Using (learning) c to create a mini packet sniffer which adds the src IPs to a json object and adds them to a json array.

The pcap filter works without issue, and now I'm trying to create a json object of the src ips and a counter of packets sent to this IP.

{
    "ips": [
        {
            "ip": "1.2.3.4",
            "count": 10
        },
        {
            "ip": "4.3.2.1",
            "count": 103
        }
    ]
}

Excluding all the pcap code, I have a loop as so:

pcap_loop(pcap, 1000, ethernet_packet, NULL);

Within the ethernet_packet function, I created an array for the IPs so I could check if one had already been added.

if (!array_contains(buf, src_ip)) {
  // Do things
}

int array_contains(char *array, char *ip ) {
  if ( strchr(array, *ip) )
    return 1;
}

Here's what I have so far which was supposed to get the IP and add to the array:

void ethernet_packet(u_char *args, const struct pcap_pkthdr *header, const u_char *packet)
{

  static int count = 1;
  printf("\nPacket number %d:\n", count); */
  count++;

  struct json_object *obj1, *obj2, *array;
  array = json_object_new_array();
  obj1 = json_object_new_object();

  char buf[MESSAGE_BUFF_LEN];

  /* Some Pcap stuff to get the ips etc. */

  src_ip = inet_ntoa(ip->ip_src);

  if (!array_contains(buf, src_ip)) {
   /* Add IP to array */
   sprintf(buf, src_ip);

   /* Create a new object */
   obj2 = json_object_new_object();
   json_object *jstring = json_object_new_string(src_ip);
   json_object_object_add(obj2,"ip", jstring);

   /* Add to array */
   json_object_array_add(array,obj2);
  }
}

The problem I have is that the object isn't added to an existing array, it creates a new one each time.

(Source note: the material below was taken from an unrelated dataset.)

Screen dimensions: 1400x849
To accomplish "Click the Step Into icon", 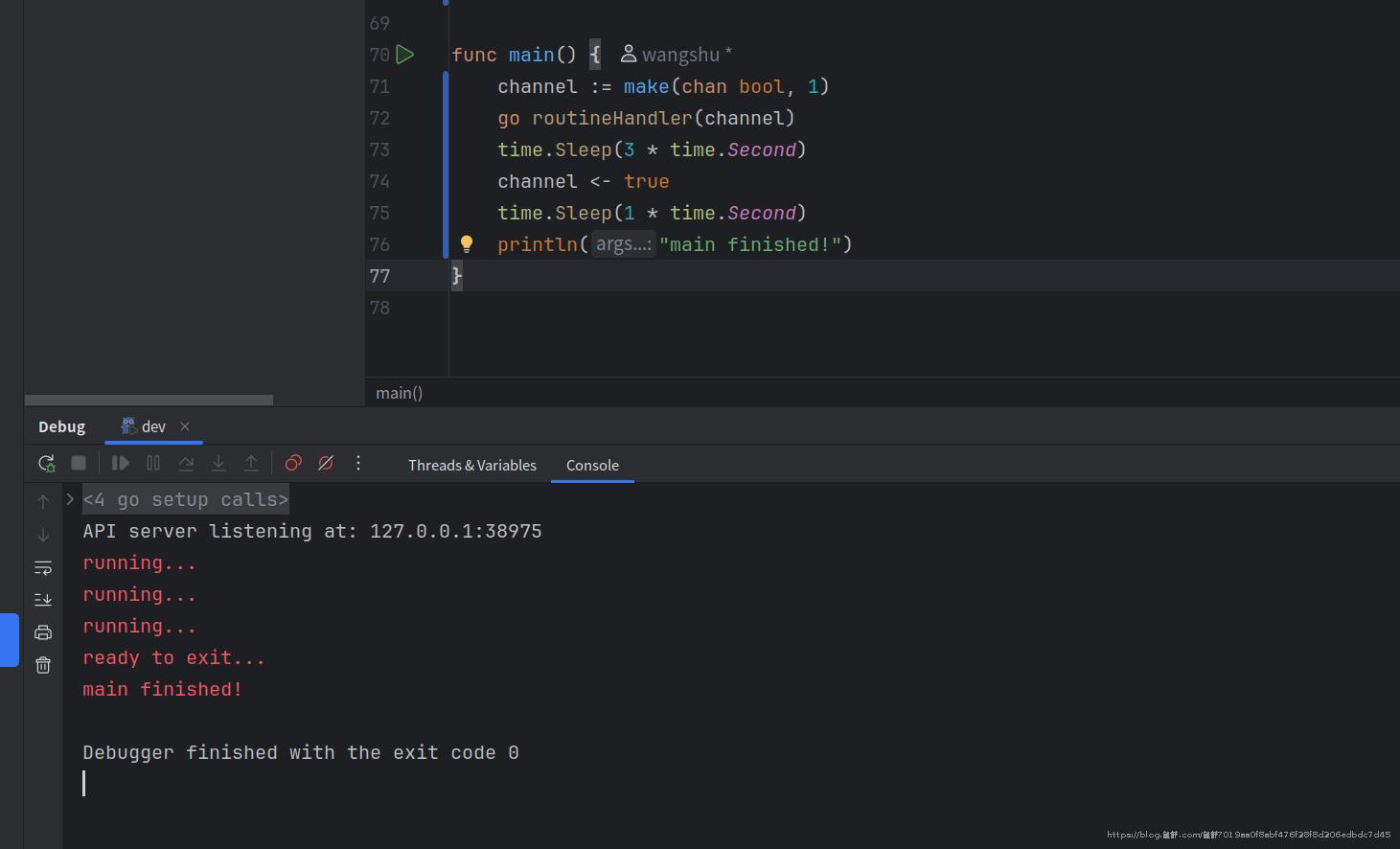I will click(x=218, y=464).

The json object created: [ { "ip": "79.65.10.0" } ]
The json object created: [ { "ip": "80.152.10.0" } ]
The json object created: [ { "ip": "99.211.10.0" } ]

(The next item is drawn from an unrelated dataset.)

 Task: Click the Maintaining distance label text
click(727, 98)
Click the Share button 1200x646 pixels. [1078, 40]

I even tried checking the type of object at the start of the loop and only initialising when it was not an array but that threw an error when trying to add.

It's probably obvious to someone who's spent more than 2 days with c but I don't understand how to fix this.

What's the best / most efficient way to solve this?

--- EDIT ---

Have it working by checking the type and initialising if it's not an array. Just not sure this is the best way to do so.

Full code for the fn is here:

https://gist.github.com/simonmorley/9850f2a42453e4f54b75

simonmorley
  • 2,810
  • 4
  • 30
  • 61
  • the ips are different so isn't this correct that new object are created? – 4pie0 Aug 30 '15 at 14:06
  • @tinky_winky no, they should be in a single array. Just got it working by not added the array to the parent and using a select for json_type_array to test if it's empty. Just doesn't seem efficient to do this for thousands of packets. – simonmorley Aug 30 '15 at 14:10
  • what is res in ethernet_packet? please add complete code – 4pie0 Aug 30 '15 at 14:17
  • @tinky_winky - typo when copying, edited. Should have been array. – simonmorley Aug 30 '15 at 14:19

1 Answers1

0

This is wrong 

char buf[MESSAGE_BUFF_LEN];
/* Some Pcap stuff to get the ips etc. */
src_ip = inet_ntoa(ip->ip_src);
if (!array_contains(buf, src_ip)) {

because buf is initialized with garbages, as it is local variable, so doing strchr on its content is not what you want.

Additionally, it seems like you are not adding the object to correct array:

/* Add to array */
json_object_array_add(res,obj2);
//                    ^^^
4pie0
  • 29,204
  • 9
  • 82
  • 118